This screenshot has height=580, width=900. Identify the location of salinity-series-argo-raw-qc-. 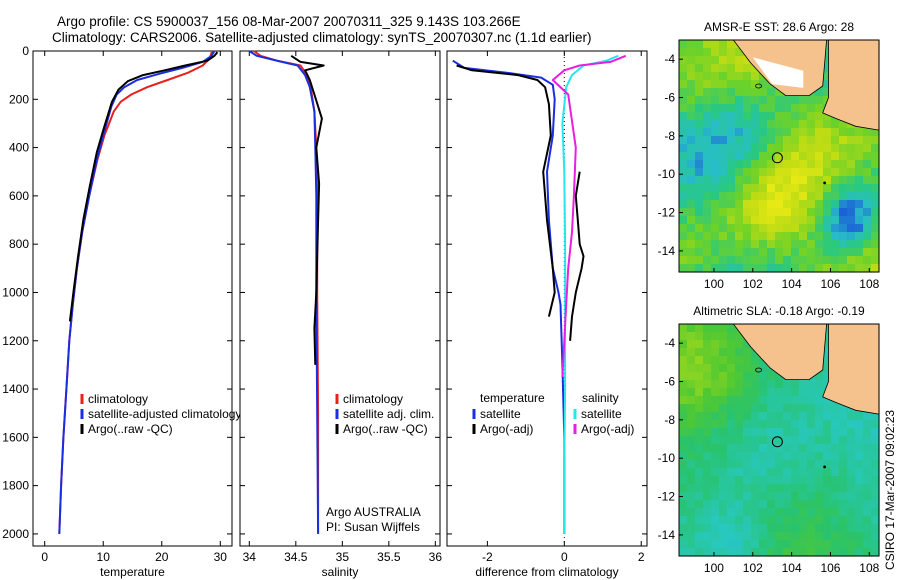
(308, 210).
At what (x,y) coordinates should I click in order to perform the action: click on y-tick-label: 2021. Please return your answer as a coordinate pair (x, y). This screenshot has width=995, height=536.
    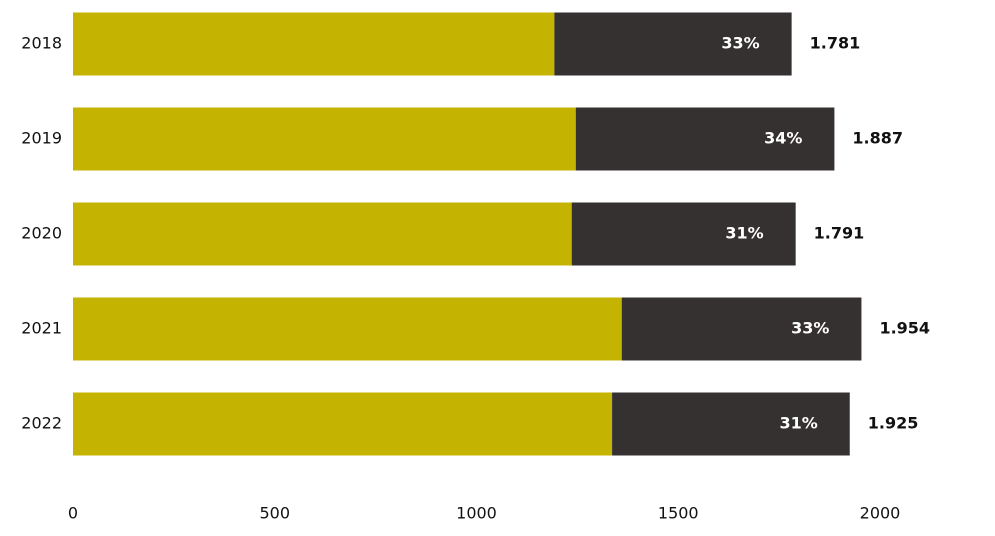
    Looking at the image, I should click on (42, 328).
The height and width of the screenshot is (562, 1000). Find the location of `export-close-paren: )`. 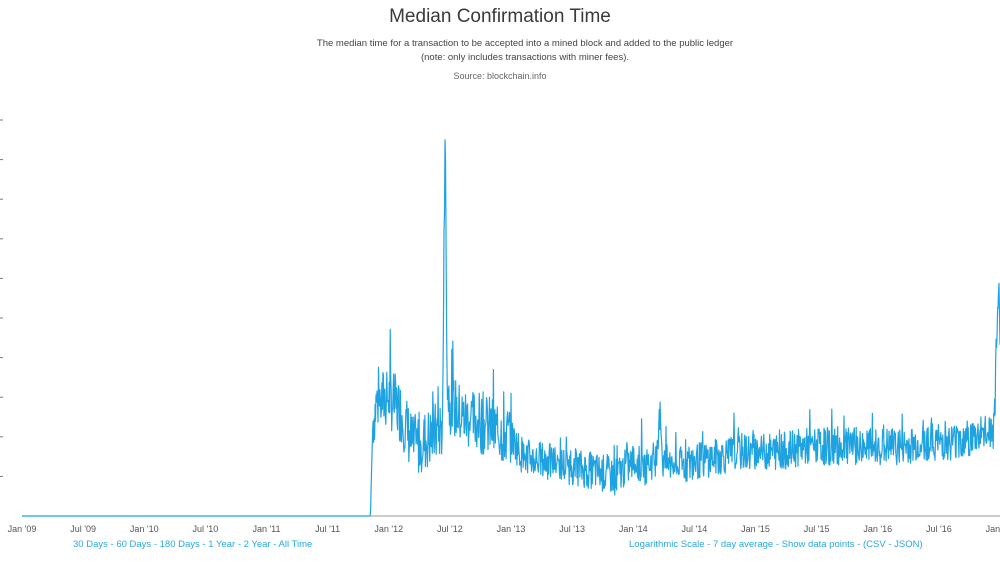

export-close-paren: ) is located at coordinates (921, 544).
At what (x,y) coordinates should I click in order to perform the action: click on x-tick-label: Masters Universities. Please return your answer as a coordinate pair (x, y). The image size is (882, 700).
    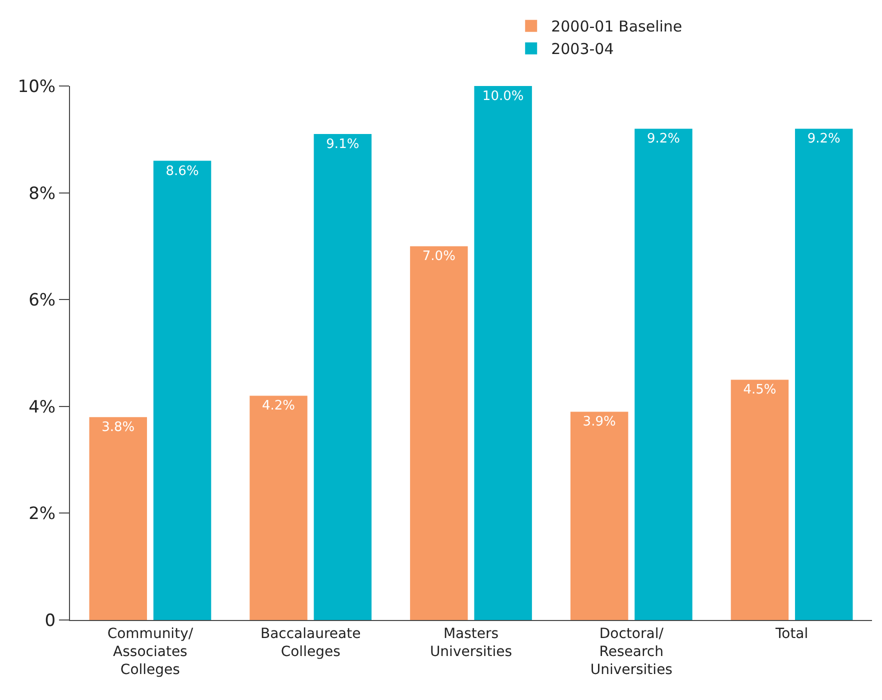
    Looking at the image, I should click on (471, 643).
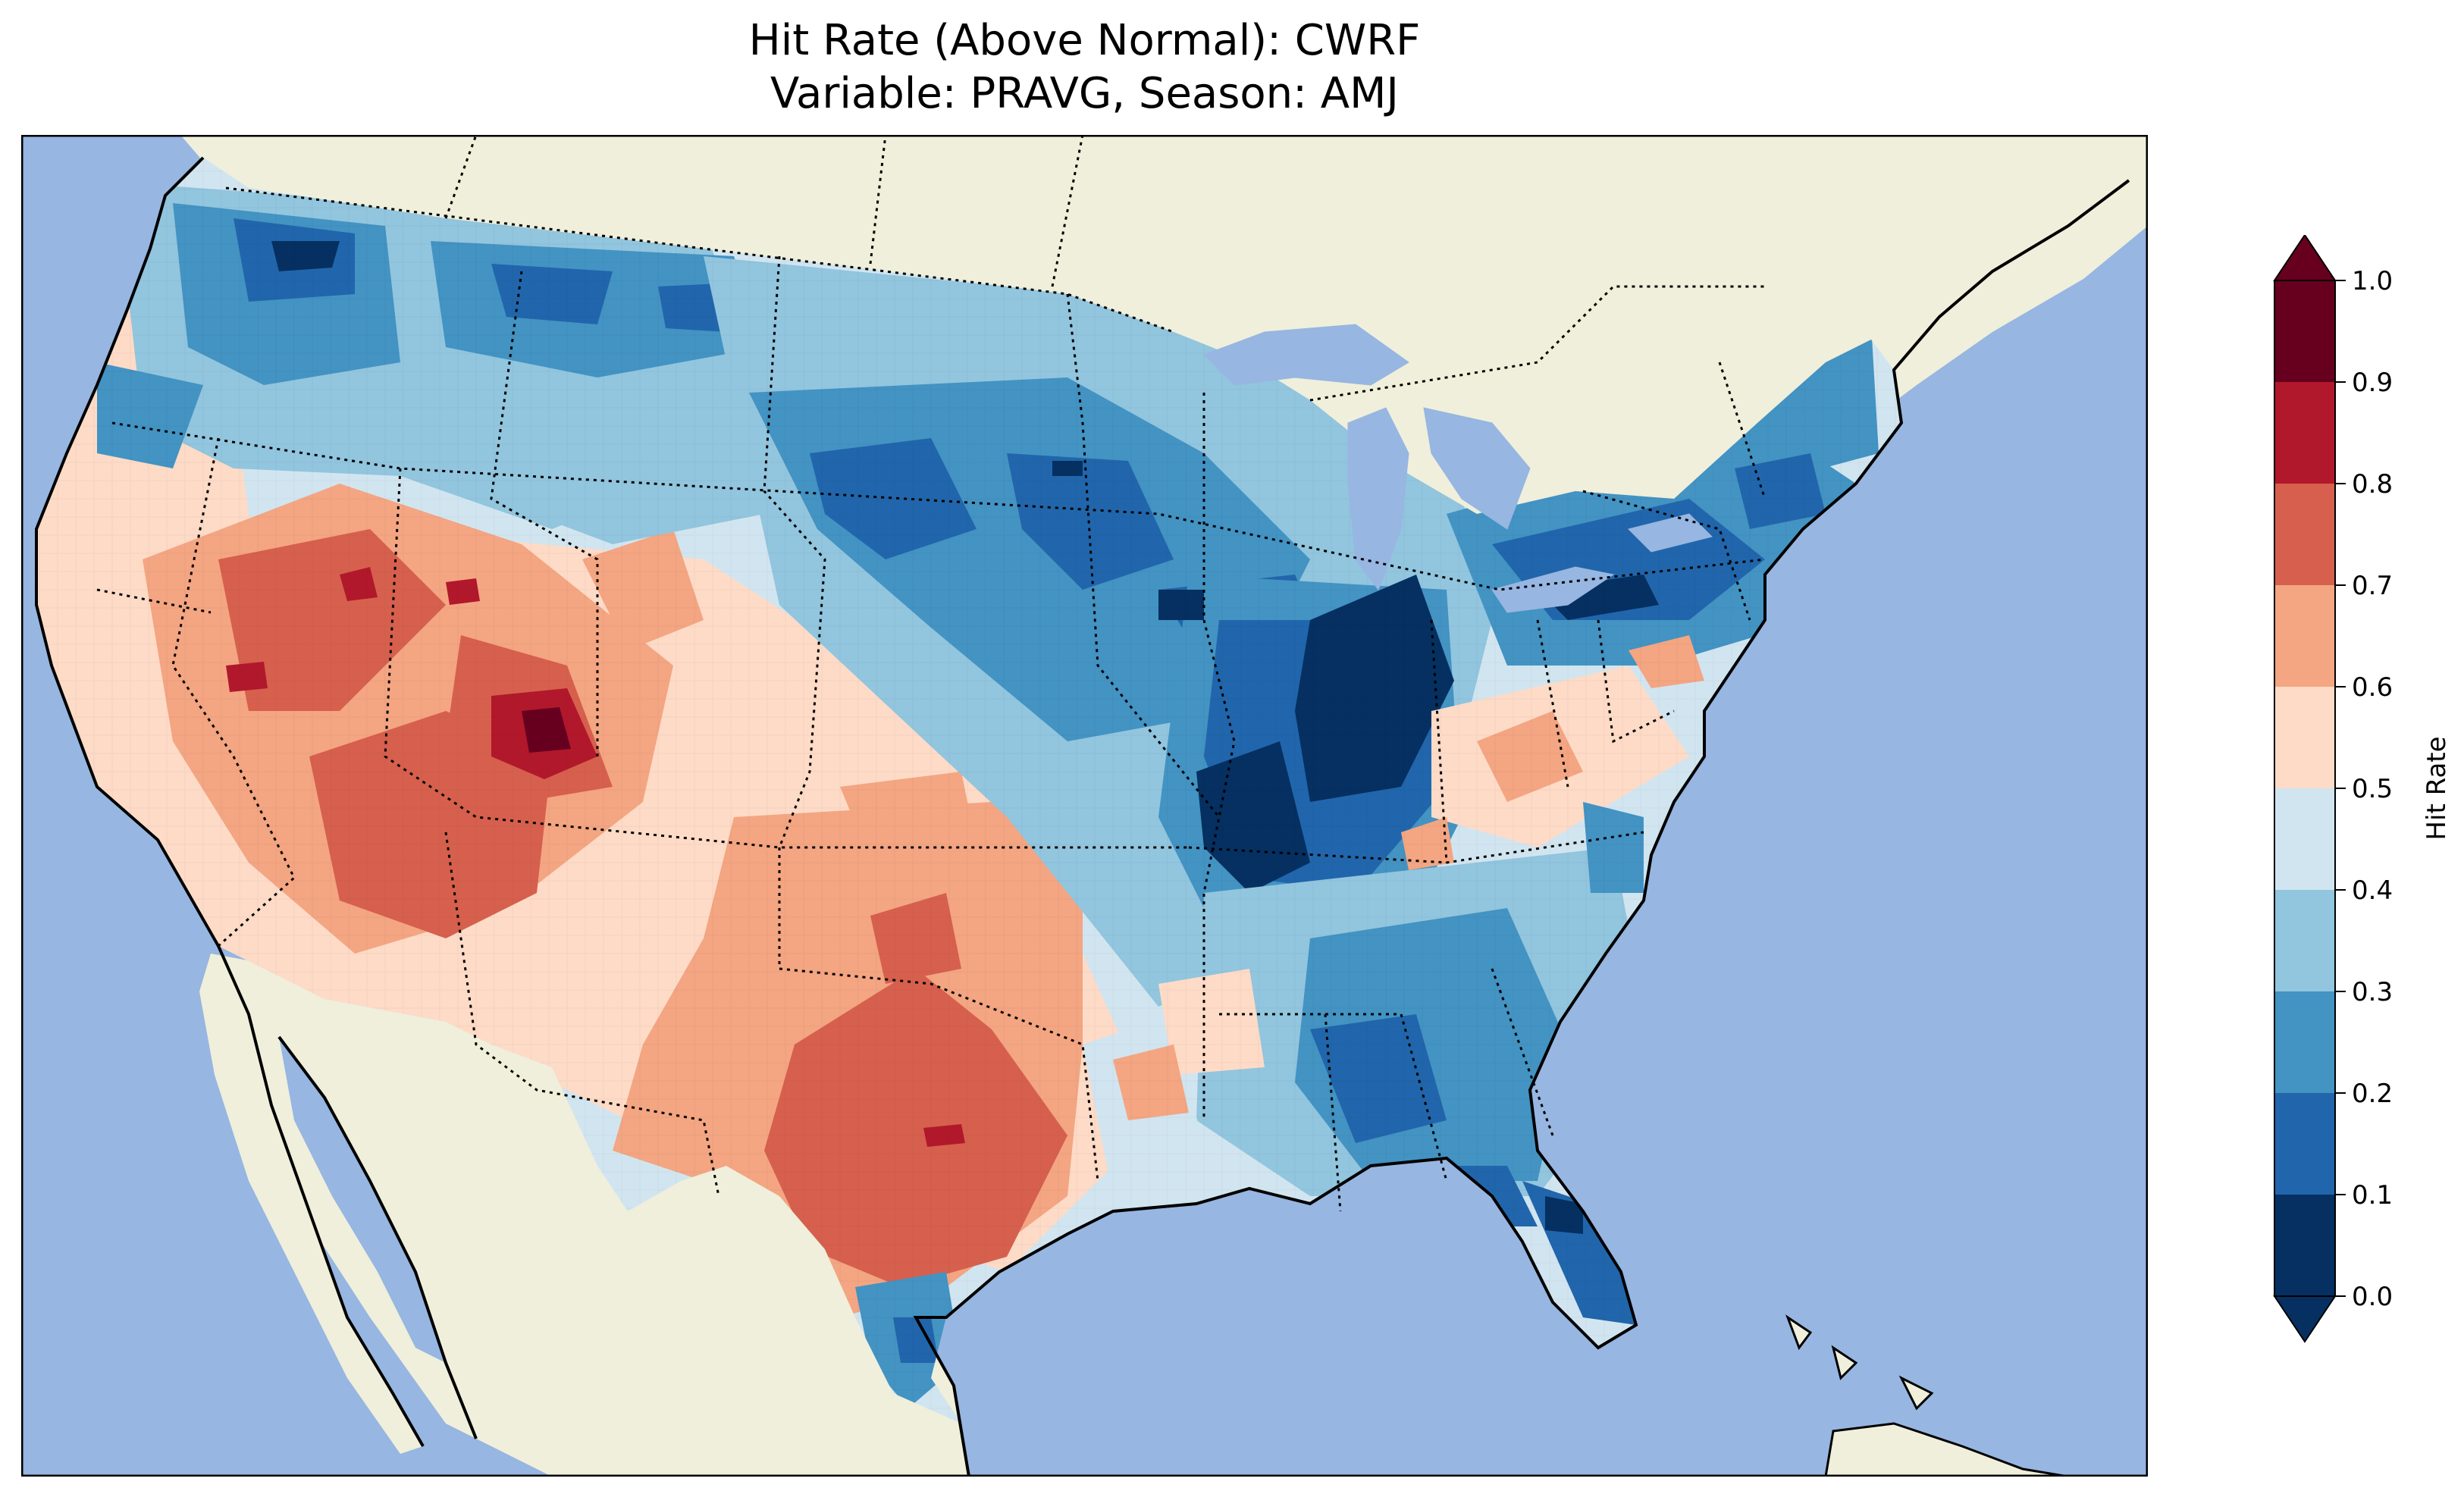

**INSTRUCTION**
Recast every line of the data above as a numbered list, leaving out blank lines and omitting the pictures.

**PROBLEM SOLUTION**
1. This screenshot has height=580, width=900. Identify the location of salinity-series-argo-raw-qc-. 
2. (308, 210).
3. At what (x,y) coordinates should I click in order to perform the action: click on y-tick-label: 2021. Please return your answer as a coordinate pair (x, y). This screenshot has width=995, height=536.
4.     Looking at the image, I should click on (42, 328).
5. The height and width of the screenshot is (562, 1000). Find the location of `export-close-paren: )`. 
6. export-close-paren: ) is located at coordinates (921, 544).
7. At what (x,y) coordinates should I click in order to perform the action: click on x-tick-label: Masters Universities. Please return your answer as a coordinate pair (x, y). The image size is (882, 700).
8.     Looking at the image, I should click on (471, 643).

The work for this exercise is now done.